Increasing colorectal cancer screening orders using unlicensed assistive personnel

Kanako Ishida

DNP focus area: Family Nurse Practitioner

 

Colorectal cancer (CRC) is among the leading cancer diagnoses affecting both men and women worldwide. Prevention and early detection of CRC is possible by increasing access to and utilization of screening tests.

Although CRC screening is highly recommended, screening rates remain suboptimal in the United States, particularly among underserved populations.

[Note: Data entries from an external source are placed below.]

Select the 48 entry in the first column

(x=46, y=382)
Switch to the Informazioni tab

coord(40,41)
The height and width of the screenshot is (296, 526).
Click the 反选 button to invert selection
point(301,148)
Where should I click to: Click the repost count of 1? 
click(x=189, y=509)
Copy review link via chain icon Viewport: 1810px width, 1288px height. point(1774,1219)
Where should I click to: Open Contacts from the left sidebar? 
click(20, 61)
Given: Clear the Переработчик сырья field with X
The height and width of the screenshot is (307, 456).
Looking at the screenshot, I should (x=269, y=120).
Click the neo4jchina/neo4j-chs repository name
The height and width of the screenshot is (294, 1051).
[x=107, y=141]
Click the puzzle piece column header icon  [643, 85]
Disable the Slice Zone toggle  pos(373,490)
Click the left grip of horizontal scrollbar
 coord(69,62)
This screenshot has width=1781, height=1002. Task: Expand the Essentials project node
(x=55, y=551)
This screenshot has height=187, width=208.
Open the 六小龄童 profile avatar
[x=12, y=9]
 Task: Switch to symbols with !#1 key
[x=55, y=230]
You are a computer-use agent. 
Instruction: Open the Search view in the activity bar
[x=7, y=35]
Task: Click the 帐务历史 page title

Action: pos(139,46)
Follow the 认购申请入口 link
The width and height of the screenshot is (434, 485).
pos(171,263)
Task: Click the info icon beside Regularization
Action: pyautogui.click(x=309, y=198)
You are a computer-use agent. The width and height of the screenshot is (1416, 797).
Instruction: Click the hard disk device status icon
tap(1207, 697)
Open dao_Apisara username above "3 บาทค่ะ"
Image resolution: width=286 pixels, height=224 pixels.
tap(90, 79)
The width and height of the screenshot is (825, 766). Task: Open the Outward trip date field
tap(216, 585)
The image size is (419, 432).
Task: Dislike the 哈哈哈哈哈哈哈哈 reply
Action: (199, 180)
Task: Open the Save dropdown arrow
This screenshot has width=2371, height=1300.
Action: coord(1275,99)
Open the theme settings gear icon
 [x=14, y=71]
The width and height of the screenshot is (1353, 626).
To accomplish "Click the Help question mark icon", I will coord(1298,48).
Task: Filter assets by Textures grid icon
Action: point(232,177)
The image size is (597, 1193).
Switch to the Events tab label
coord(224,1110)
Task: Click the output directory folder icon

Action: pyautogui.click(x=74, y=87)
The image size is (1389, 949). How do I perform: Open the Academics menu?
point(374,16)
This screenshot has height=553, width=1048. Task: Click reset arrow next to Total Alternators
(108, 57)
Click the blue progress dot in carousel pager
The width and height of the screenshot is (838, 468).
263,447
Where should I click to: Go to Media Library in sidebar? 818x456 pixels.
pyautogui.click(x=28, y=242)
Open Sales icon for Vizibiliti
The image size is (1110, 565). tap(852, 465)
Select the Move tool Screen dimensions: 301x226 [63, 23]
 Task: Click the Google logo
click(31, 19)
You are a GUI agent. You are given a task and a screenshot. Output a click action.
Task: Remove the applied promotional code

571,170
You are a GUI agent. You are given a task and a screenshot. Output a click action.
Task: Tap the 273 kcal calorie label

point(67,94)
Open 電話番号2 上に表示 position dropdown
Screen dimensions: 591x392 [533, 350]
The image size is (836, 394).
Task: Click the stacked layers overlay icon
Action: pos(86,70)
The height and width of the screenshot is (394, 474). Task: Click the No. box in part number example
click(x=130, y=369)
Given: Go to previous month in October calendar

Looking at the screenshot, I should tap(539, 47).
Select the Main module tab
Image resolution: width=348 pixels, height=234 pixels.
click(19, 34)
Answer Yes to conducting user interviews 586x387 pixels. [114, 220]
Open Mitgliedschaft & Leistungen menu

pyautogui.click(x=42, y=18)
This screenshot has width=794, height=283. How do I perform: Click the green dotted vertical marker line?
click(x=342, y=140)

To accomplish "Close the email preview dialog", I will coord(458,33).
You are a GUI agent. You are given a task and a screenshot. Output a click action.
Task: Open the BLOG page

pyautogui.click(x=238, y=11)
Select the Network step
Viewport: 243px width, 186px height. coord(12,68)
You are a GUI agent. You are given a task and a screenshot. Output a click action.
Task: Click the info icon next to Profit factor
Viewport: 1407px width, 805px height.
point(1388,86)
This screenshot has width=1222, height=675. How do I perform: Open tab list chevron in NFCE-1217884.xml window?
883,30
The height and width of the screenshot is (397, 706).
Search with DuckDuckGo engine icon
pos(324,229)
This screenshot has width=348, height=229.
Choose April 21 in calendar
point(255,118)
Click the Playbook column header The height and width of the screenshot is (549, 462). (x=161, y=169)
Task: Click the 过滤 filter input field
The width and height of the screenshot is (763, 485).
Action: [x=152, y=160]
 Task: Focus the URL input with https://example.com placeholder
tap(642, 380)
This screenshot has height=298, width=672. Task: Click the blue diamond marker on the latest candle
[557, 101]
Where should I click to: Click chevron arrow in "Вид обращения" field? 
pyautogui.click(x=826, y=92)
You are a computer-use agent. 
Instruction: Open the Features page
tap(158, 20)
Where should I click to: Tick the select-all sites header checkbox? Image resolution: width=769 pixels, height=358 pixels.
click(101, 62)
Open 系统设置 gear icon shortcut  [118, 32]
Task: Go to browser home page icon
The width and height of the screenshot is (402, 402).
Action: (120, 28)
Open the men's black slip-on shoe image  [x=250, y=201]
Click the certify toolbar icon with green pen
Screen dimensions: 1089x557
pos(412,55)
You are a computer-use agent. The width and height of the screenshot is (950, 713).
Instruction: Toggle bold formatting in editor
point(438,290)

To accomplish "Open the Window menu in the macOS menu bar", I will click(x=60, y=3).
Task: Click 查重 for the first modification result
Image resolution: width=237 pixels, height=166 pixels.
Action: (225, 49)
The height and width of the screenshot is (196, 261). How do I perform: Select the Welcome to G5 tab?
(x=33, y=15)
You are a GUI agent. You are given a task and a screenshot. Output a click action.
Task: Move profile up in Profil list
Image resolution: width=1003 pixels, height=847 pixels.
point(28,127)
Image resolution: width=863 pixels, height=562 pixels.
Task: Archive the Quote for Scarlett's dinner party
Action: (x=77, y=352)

Our project site, an urban federally qualified health center, was not meeting the national screening target of 80% of eligible adults.

The aim of this quality-improvement project was to increase the number of orders for CRC screening to eligible patients by using unlicensed assistive personnel and automated telephone outreach calls to offer 100 patients CRC screening during an eight week period.

Forty patients received outreach calls from care coordinators (CCs). Forty patients received automated telephone call reminders to call a CC to obtain an order for CRC screening. Twenty patients were offered CRC screening by a medical assistant (MA) as part of their scheduled office visits. We used two plan-do-study-act (PDSA) cycles to deliver these three screening interventions.

A total of one hundred patients received one of the interventions. Ten of those patients received an order for either colonoscopy or fecal immunochemical testing by the conclusion of the second PDSA cycle.  The MA-offered screening resulted in the highest percentage of patients accepting CRC screenings and patients preferred this outreach approach compared to CC outreach or automated voice messages. CC outreach yielded a lower rate of accepted screenings. None of the patients who received the automated outreach call followed up to obtain a screening order.

Our project demonstrates that unlicensed assistive personnel have the potential to increase patient access to CRC screening.